The Australian National University School of Computing, CECS
COMP3430/COMP8430 – Data Wrangling – 2021 Lab 7: End to End Record Linkage Week 10
Overview and Objectives
We have spent the past four labs (3 to 6) constructing the different steps of a complete record linkage program, and in this lab we will be experimenting and testing how all the different parameters and choices can affect the outcomes of a record linkage project.
Lab Questions
There are not really any implementation tasks for today’s lab beyond making use of the record linkage system and ex- perimenting with it. Note that the focus of this lab is about your understanding of how different blocking, comparison, and classification techniques can be used to build a complete record linkage system; and how to select the best performing combination of different techniques based on the obtained linkage result. This will be important for the upcoming Assignment 3 in the Data Wrangling course.
Please first complete any outstanding task or implementations from the previous labs. Once you are done, please download from Wattle the comp3430 comp8430-reclink-lab7-datasets.zip archive (in Week 10) that contains an extra set of new data sets for you to experiment with. Then please run the record linkage program on the data sets of different sizes and quality levels (clean to very dirty). Ideally modify your main record linkage program in such a way that it runs a linkage on all provided data sets in one go.
Experiment with different function choices in each of the different components (blocking, comparison, and classification). Try different parameter settings for thresholds, different attribute choices for blocking and comparison, different weightings for the classification step, and so on. Some questions you may wish to consider include:
For each of the different evaluation metrics, which choices produce the best results (or the best results you can find)?
Are these still the best choices for the different data sets with different sizes and different data quality (corruption)
Do some of these choices trade-off one evaluation metric against another (i.e. they produce a good result for one evaluation measure but are poor for some others)?
How significantly does blocking improve the performance (in terms of time)? Does this become more important as the data sets get larger?
Are there some parameter settings or functions that are worse than others for all data sets and on all evaluation metrics?
Can you spot any patterns in the results? Are there any functions that seem to work well on different data types? Do certain parameters seem to require a particular range in order to achieve reasonable results (e.g. the similarity thresholds)? Could you use these patterns to justify your choice of functions and parameter settings in the future?

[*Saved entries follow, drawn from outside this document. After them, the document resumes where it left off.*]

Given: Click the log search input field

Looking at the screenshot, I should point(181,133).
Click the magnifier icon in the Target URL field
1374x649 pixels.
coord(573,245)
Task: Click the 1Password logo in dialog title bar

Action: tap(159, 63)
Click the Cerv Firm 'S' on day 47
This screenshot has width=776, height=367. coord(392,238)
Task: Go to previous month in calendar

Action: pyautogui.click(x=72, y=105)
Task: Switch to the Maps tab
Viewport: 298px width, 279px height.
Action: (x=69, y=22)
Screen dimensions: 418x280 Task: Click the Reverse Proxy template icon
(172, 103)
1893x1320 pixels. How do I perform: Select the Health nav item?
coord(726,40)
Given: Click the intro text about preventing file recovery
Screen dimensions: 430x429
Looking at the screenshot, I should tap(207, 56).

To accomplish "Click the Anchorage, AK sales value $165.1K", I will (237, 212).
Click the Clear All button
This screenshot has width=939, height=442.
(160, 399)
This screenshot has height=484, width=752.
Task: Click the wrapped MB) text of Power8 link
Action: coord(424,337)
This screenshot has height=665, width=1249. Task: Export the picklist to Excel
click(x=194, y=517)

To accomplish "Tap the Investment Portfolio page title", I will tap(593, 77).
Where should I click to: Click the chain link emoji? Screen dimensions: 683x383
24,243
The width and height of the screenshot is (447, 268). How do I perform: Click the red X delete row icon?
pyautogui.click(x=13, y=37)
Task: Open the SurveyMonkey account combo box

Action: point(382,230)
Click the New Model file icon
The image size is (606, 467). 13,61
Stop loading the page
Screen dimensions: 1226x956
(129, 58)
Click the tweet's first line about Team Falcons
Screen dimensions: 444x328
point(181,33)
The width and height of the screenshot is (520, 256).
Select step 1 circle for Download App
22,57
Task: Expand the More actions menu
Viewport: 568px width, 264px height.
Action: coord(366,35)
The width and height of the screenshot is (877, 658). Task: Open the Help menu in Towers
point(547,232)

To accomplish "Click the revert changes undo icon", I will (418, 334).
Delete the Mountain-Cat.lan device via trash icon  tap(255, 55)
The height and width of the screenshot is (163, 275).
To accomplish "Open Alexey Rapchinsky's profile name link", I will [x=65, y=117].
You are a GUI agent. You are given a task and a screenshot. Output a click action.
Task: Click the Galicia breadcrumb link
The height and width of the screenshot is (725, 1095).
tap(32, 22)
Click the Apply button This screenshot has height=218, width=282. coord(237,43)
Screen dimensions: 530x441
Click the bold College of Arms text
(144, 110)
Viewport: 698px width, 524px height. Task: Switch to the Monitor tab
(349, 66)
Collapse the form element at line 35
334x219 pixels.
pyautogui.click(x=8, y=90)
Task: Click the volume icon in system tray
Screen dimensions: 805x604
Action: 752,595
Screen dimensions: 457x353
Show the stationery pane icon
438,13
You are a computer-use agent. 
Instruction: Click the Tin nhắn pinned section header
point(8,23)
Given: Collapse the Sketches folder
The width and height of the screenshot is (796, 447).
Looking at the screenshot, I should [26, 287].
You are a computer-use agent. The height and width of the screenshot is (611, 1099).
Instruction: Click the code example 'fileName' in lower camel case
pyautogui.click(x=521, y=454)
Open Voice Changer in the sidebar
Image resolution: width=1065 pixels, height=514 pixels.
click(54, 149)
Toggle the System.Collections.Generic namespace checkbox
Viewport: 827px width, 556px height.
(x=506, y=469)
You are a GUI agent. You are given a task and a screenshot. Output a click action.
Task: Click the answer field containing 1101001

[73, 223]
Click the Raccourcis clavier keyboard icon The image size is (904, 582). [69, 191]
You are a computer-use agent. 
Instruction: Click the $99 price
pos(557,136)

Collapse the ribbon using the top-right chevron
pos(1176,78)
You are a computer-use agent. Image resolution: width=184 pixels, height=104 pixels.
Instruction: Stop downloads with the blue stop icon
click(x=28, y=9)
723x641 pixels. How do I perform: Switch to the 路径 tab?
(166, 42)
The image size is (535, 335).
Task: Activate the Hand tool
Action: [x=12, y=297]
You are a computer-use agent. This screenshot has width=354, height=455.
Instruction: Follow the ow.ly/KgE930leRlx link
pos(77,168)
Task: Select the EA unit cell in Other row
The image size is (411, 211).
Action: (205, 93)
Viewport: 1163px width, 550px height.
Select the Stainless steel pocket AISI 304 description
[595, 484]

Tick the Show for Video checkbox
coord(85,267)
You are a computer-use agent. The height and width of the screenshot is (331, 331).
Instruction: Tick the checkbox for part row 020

Please note that for some parameter settings and function choices, the program may be very slow, especially on the larger data sets. Please terminate a run early rather than spending the whole lab waiting for it to complete (for some choices it may not finish at all).
In addition there are some other things you may wish to use this lab for such as:
Write the output (the record id pairs of predicted true matches) of each parameter setting and function choices into a file. You can use the Python program saveLinkResult.py which can be downloaded from Wattle in Week 10 to write the linkage output into a file. Once you downloaded this Python file have a look at the function save linkage set() which we have provided, to see what the inputs and outputs are of this function. Then call this function from the main Python program recordLinkage.py to write the result into a file. Make sure you import saveLinkResult.py within recordLinkage.py before you call the function save linkage set().
If there are any pieces of the code you did not fully understand or complete, please have another look at them today and ask for assistance from your tutor if you would like any further explanations.
If there were any of the extension exercises from labs 3 to 6 that you partially implemented, then this lab is another opportunity to complete them.
If you would like to improve some of the components or measurements such as timing or the information printed out, please feel free to do so. You are welcome to customise the program as much as you desire.
Also note that you will have to make use of this program for the upcoming Assignment 3, so please keep this in mind while you are experimenting and make sure you are comfortable with the entire program and know how everything works.